Survey Data

Reg No

20903319


Rating

Regional


Categories of Special Interest

Architectural, Historical, Social


Previous Name

Mallow Union Workhouse


Original Use

Workhouse


In Use As

Hospital/infirmary


Date

1840 - 1845


Coordinates

154643, 100089


Date Recorded

05/03/2008


Date Updated

--/--/--


Description

Hospital complex, formerly workhouse, built 1842 and opened 1847. Original arrangement of complex was H-plan block, long sides of which survive, and block to south. Forebuildings now gone. Fever hospital also survives, to north and burial ground to west. Main building, to east side of complex, comprises thirty-one bay two-storey block having projecting three-bay wide and two-bay deep central entrance block with slight breakfront, and narrower three-bay wide and two-bay deep projections towards middle of flanking parts and continued through to present four-bay projections to rear, and with further projection to rear of entrance bays and more recent single-storey block to rear.

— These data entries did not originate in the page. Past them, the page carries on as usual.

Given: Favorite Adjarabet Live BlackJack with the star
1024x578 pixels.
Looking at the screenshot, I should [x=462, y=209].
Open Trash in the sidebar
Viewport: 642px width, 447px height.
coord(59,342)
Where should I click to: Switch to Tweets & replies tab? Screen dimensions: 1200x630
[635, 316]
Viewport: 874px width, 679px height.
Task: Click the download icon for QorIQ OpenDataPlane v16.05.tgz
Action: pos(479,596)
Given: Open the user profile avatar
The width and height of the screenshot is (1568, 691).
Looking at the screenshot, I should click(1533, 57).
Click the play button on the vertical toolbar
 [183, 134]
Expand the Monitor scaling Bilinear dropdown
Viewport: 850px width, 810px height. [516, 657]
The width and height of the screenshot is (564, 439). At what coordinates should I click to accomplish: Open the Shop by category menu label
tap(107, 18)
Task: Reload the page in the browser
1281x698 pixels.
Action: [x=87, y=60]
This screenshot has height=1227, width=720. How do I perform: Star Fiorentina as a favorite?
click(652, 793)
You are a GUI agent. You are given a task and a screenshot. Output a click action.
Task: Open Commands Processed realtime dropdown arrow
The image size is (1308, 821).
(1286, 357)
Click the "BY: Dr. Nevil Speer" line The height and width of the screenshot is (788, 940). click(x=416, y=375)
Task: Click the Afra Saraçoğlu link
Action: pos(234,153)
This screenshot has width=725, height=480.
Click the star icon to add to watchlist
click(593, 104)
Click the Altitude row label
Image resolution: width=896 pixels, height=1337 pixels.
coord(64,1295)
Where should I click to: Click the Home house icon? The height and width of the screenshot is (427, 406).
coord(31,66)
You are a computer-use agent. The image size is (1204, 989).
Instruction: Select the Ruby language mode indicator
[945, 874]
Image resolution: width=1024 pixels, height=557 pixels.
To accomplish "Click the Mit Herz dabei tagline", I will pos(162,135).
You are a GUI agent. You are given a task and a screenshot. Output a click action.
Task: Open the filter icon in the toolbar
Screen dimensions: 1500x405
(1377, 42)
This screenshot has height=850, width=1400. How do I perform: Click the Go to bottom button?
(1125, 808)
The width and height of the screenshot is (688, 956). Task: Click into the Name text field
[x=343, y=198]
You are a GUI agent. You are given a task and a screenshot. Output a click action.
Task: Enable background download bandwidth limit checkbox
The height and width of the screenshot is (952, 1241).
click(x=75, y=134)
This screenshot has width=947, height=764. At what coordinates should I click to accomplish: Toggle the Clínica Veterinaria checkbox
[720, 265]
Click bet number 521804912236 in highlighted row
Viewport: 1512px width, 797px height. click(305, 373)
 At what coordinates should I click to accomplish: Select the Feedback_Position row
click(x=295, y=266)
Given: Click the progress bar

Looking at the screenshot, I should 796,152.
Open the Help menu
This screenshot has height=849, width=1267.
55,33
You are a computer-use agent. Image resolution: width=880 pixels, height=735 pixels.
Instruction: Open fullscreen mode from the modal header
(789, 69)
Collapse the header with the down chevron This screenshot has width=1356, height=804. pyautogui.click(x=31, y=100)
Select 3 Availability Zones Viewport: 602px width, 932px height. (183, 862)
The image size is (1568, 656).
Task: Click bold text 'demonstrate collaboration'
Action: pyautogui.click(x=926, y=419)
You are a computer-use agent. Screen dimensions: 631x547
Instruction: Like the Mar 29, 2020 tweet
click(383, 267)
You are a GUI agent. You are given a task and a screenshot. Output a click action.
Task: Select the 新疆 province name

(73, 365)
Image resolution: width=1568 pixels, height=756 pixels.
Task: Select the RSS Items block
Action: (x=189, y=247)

Hipped slate roof with overhanging eaves and rendered chimneystacks, rendered walls and square-headed replacement windows and doors, with flight of steps to entrance doorway. Building to south is multiple-bay two-storey block having reslated pitched roof and rubble stone walls, rendered to front and gables and having square-headed replacment windows and doors. Garden to rear, bounded by rubble stone walls. Building to west is fourteen bays and two storeys over half-basement. Pitched slate roof with cut limestone copings having kneelers, and rendered chimneystack. Exposed coursed rubble limestone walls, with projecting plinth and having cut-stone quoins. Cut-stone surrounds to former vents in basement storey, now blocked up. Projecting former chimneystack to north gable, having stepped profile to top. Camber-arched window and door openings, with cut-stone voussoirs and having replacement windows and doors. Former fever hospital is nine-bay two-storey building having catslide-roof stair projections and pitched roof central return to rear having further single-storey two-bay remnant of formerly much longer block to its rear. Pitched slate roof and roughcast rendered walls. Square-headed windows throughout, transomed two-over-two pane windows to first floor and more recent timber casement windows to ground floor. Tudor-arched main entrance has chamfered cut limestone surround with plinths, with small recessed porch, leading to timber panelled door having timber small-paned overlight and flanked by small-paned sidelights. Cut limestone steps to porch. Recent timber doors to rear. Burial ground to west is marked by memorial consisting of limestone Celtic cross having moulded base, on plinth bearing date 1893, and accompanied by numbered cast-iron markers gathered against base.

Appraisal

This hospital complex is important for having being the former Mallow Worhouse, dating to the 1840s and having served during the Great Famine. Some of the buildings have retained most of their character and the main building, while undoubtedly modernised over the years preserves the form of the principal building of the former workhouse, and dominate this road into Mallow. The southern building displays good quality stonework while the former fever hospital, a modest building, has a fine cut-stone entrance. The burial ground and marker to the west are important reminders of the traumatic Famine years and contain the remains of many of those who died in destitution at the site.